Set down, exactly and with nothing added, the lines running from the one that holds "The height and" to the final line of the records. Pictures stay out of the copy.

Task data –

——————

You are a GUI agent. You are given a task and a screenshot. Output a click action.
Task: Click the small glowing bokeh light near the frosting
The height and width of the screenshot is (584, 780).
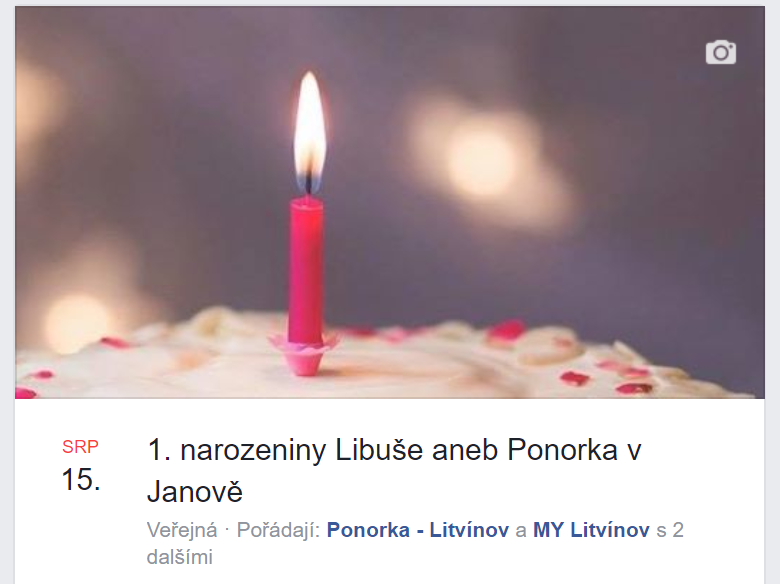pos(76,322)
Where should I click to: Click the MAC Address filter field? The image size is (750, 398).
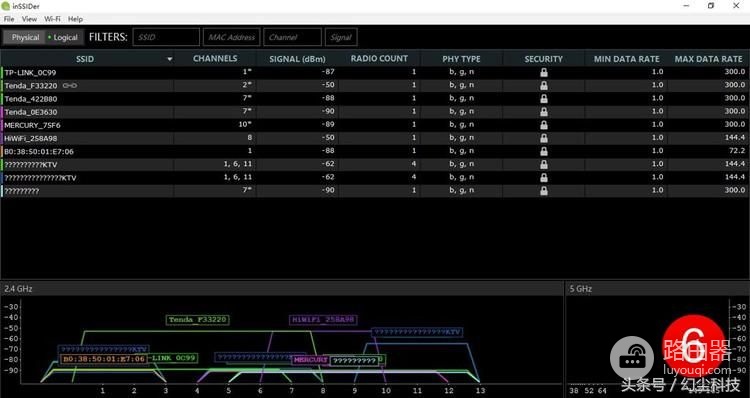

——————

Solution for this exercise –
The height and width of the screenshot is (584, 780).
pos(76,322)
Where should I click to: Click the MAC Address filter field? The image size is (750, 398).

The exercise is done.